**EXERCISE DETAILS**.
The lines to return are the one containing "Hakkımızda (413, 36)" and all that follow it in the entries below, duplicated exactly and nothing else.

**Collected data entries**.
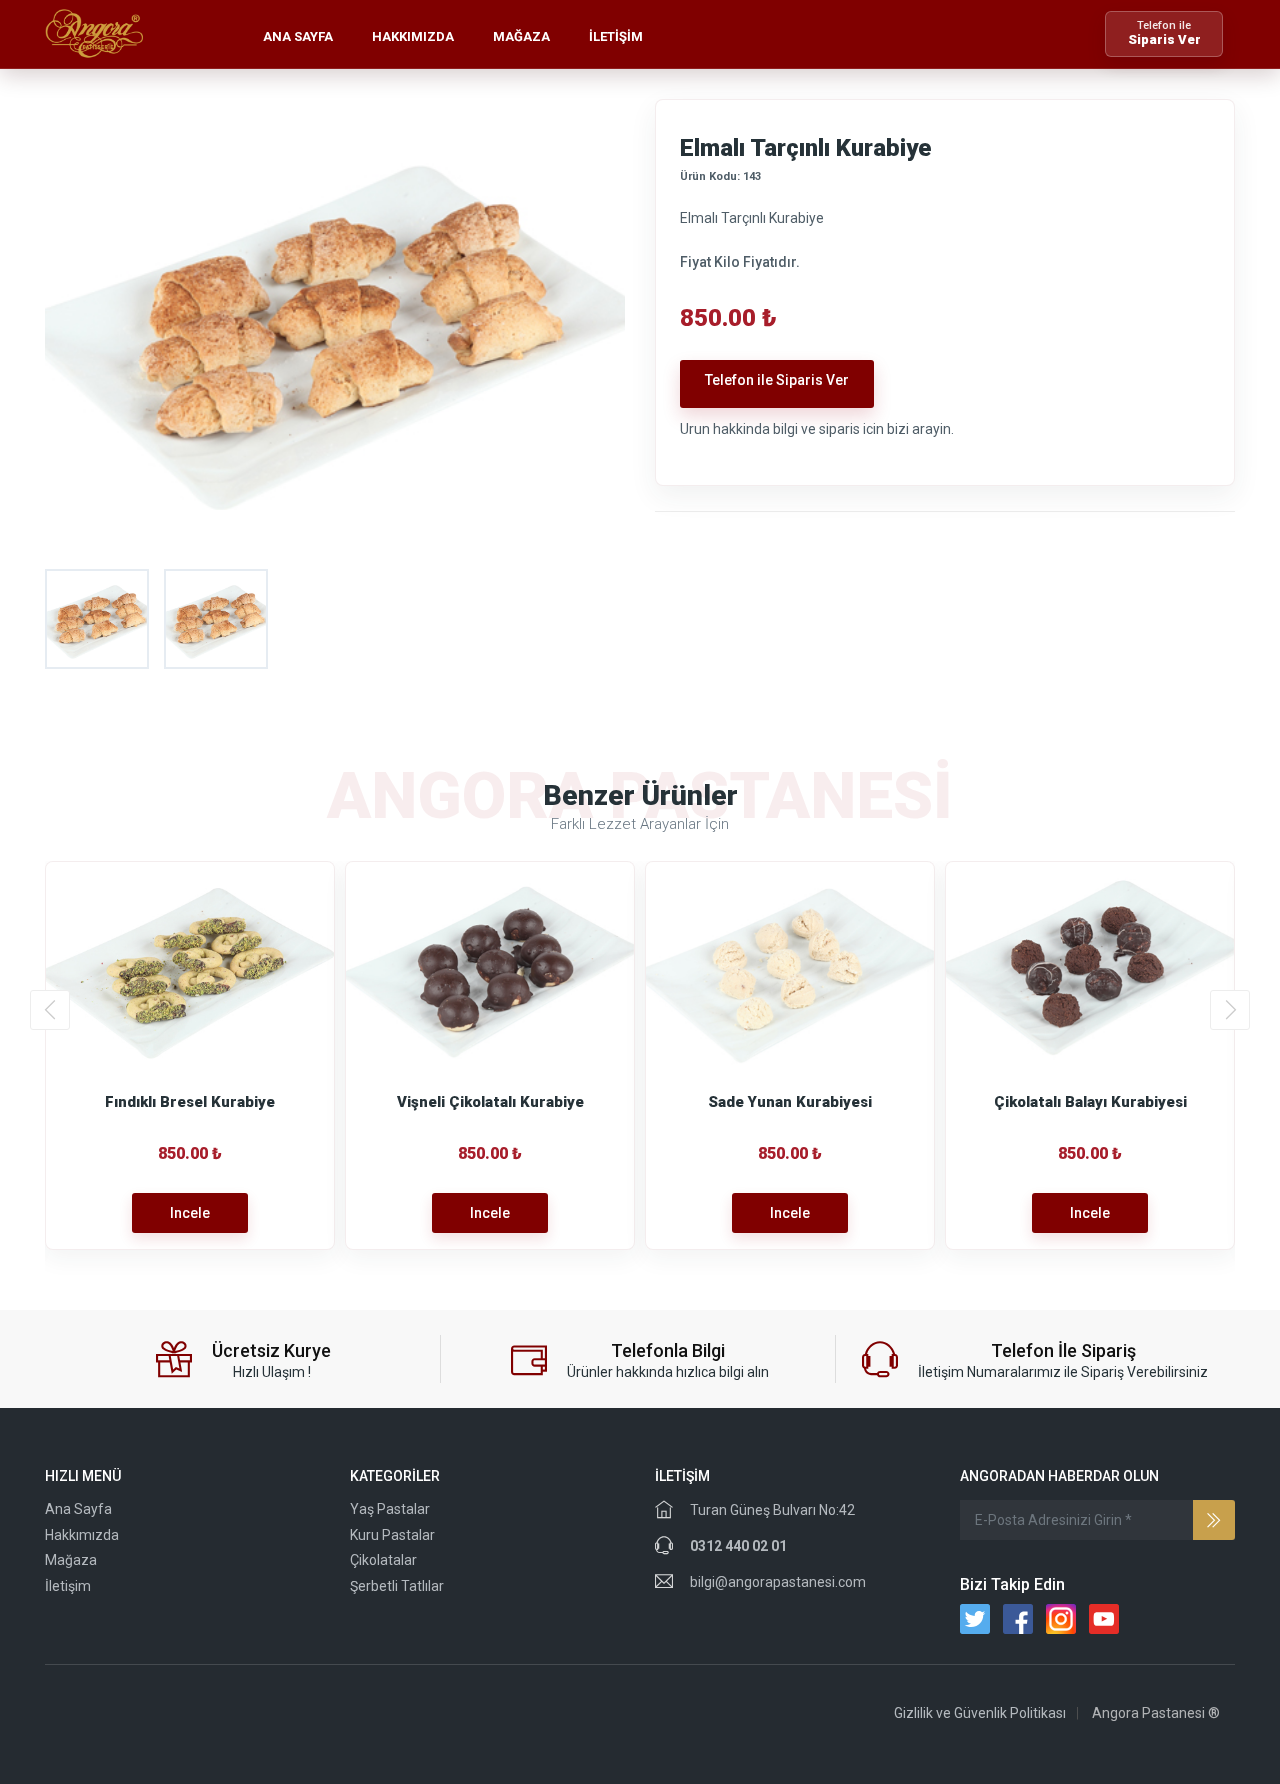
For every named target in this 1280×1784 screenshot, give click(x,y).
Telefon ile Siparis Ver (777, 380)
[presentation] (50, 1010)
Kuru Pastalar (392, 1535)
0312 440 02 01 (738, 1546)
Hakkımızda (413, 36)
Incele (190, 1213)
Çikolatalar (383, 1560)
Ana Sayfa (298, 36)
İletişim (616, 36)
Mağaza (521, 36)
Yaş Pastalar (390, 1509)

**WRITTEN RESPONSE**.
Hakkımızda (413, 36)
Incele (190, 1213)
Çikolatalar (383, 1560)
Ana Sayfa (298, 36)
İletişim (616, 36)
Mağaza (521, 36)
Yaş Pastalar (390, 1509)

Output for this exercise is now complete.